On 11 September 2023, Dyche joined National League club Aldershot Town on an initial one-month loan deal.

On 27 January 2024 it had been confirmed that Dyche had gone back out on loan. Returning to the National League to spend the rest of the season at Woking. Following nine appearances in a Woking shirt, Dyche was recalled in March due to injuries in the Northampton squad. In June 2024, he returned to Woking on a season-long loan deal. On 8 January 2025, it was announced that Northampton Town had recalled Dyche from his loan spell. Returning to Northamptonshire having featured 25 times, scoring twice for the Cards during his six months at the club.

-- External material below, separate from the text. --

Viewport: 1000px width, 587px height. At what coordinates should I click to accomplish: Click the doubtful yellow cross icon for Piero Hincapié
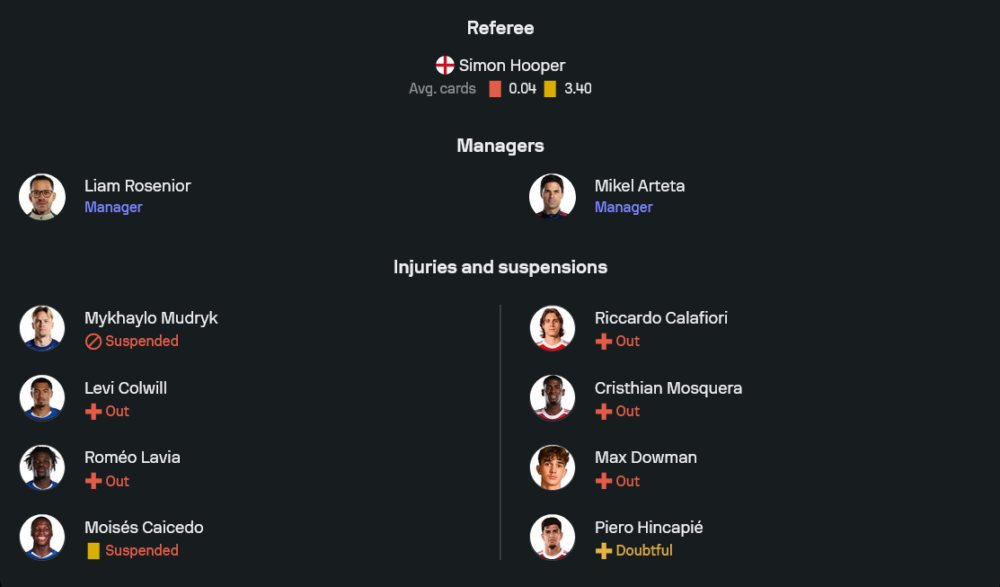[603, 551]
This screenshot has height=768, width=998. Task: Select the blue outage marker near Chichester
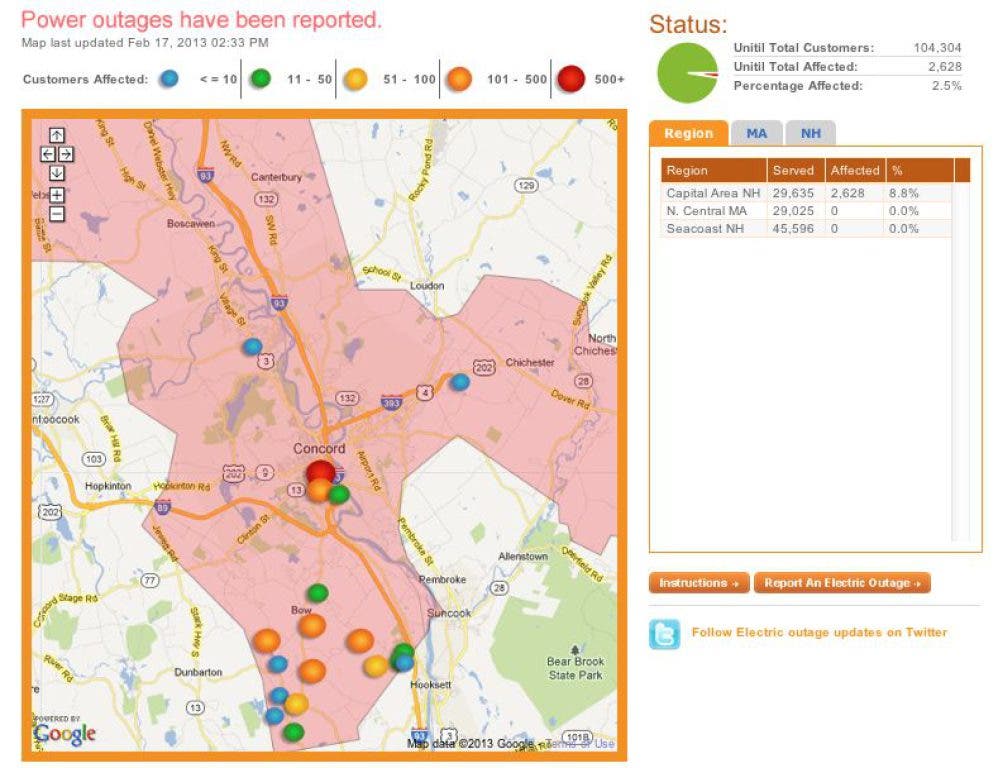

On 6 May 2025, Northampton announced the player had been offered a new contract. On 23 June 2025, the club announced he had signed a new two-year contract.

==Career statistics==

Appearances and goals by club, season and competition
| Club | Season | League |  |  | FA Cup |  | League Cup |  | Other |  | Total |  |
| Division | Apps | Goals | Apps | Goals | Apps | Goals | Apps | Goals | Apps | Goals |
| Northampton Town | 2020–21 | League One | 2 | 0 | 0 | 0 | 0 | 0 | 0 | 0 | 2 | 0 |
| 2021–22 | League Two | 1 | 0 | 0 | 0 | 0 | 0 | 1 | 0 | 2 | 0 |
| 2022–23 | League Two | 18 | 1 | 1 | 0 | 0 | 0 | 3 | 0 | 22 | 1 |
| 2023–24 | League One | 4 | 0 | 0 | 0 | 1 | 0 | 2 | 0 | 7 | 0 |
| 2024–25 | League One | 20 | 0 | 0 | 0 | 0 | 0 | 0 | 0 | 20 | 0 |
| 2025–26 | League One | 37 | 2 | 0 | 0 | 1 | 0 | 5 | 0 | 43 | 2 |
| 2026–27 | League Two | 2 | 0 | 0 | 0 | 1 | 0 | 1 | 0 | 4 | 0 |
| Total |  | 84 | 3 | 1 | 0 | 3 | 0 | 12 | 0 | 100 | 3 |
| Kettering Town (loan) | 2021–22 | National League North | 7 | 0 | 0 | 0 | — |  | 0 | 0 | 7 | 0 |
| Brackley Town (loan) | 2021–22 | National League North | 6 | 1 | 0 | 0 | — |  | 0 | 0 | 6 | 1 |
| Aldershot Town (loan) | 2023–24 | National League | 2 | 0 | 0 | 0 | — |  | 0 | 0 | 2 | 0 |
| Woking (loan) | 2023–24 | National League | 9 | 0 | 0 | 0 | — |  | 0 | 0 | 9 | 0 |
| Woking (loan) | 2024–25 | National League | 21 | 2 | 2 | 0 | — |  | 2 | 0 | 25 | 2 |
| Career total |  |  | 128 | 6 | 3 | 0 | 3 | 0 | 14 | 0 | 143 | 6 |

==Honours==
Northampton Town
- EFL League Two promotion: 2022–23

==Personal life==
Dyche is one of the two children of Sean Dyche.